Launched by SAREPTA THERAPEUTICS, INC. · Feb 13, 2024

Keywords

ClinConnect Summary

This clinical trial is studying the effects of a new treatment called delandistrogene moxeparvovec in boys with Duchenne muscular dystrophy (DMD), a genetic condition that affects muscle strength and function. The trial is comparing the outcomes of boys receiving this new treatment with those who are currently treated with standard glucocorticoid therapy, which is a common medication used to help manage symptoms of DMD. The study aims to gather information about how well these treatments work in real-life settings.

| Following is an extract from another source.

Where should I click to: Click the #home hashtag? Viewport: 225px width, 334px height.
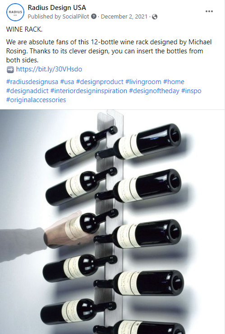click(174, 82)
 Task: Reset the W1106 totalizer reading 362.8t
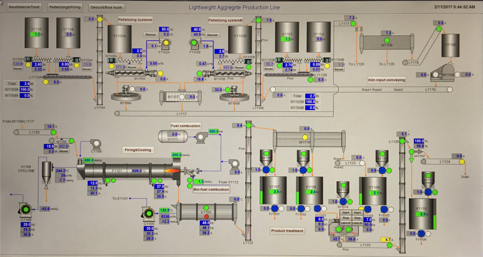(x=63, y=151)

To be eligible for the trial, boys aged 4 to 5 years old must have a confirmed diagnosis of DMD and be able to walk. They should either be starting the new treatment or already receiving glucocorticoid therapy. Participants will be recruited from various clinical settings, and those with certain genetic mutations or other health issues may not qualify. Throughout the study, participants will be monitored to see how they respond to their respective treatments. This research is important as it helps understand the best options for boys with DMD and may lead to better care in the future.

Gender

MALE

Eligibility criteria

• Inclusion Criteria:
• • Has a definitive diagnosis of DMD prior to Screening based on documentation of clinical findings and confirmatory genetic testing.
• • Is currently receiving or has been prescribed to start chronic glucocorticoid therapy at the time of this observational study enrollment.
• A participant recruited to Cohorts 1a or 2:
• • Is at least 4 years of age at the time of enrollment.
• • Is ambulatory per protocol specified criteria.
• A participant recruited to Cohort 1b:
• • - Is non-ambulatory per protocol-specified criteria.
• For Delandistrogene Moxeparvovec-treated Participants:
• • - Will be initiating usual care treatment with delandistrogene moxeparvovec at the time of study enrollment.
• For Comparators:
• • - Is unexposed to DMD gene therapy at the time of study enrollment.
• Exclusion Criteria:
• • Has any deletion of exon 8 and/or exon 9 in the DMD gene.
• • Is currently participating in any DMD interventional study at the time of this observational study enrollment.
• * Has a medical condition or confounding circumstances (for example, prior traumatic limitation for mobility or significant behavioral comorbidity) that, in the opinion of the Investigator, might compromise:
• • The participant's ability to comply with the protocol-required procedures,
• • The participant's wellbeing or safety, and/or
• • The clinical interpretability of the data collected from the participant.
• • Other inclusion/exclusion criteria may apply.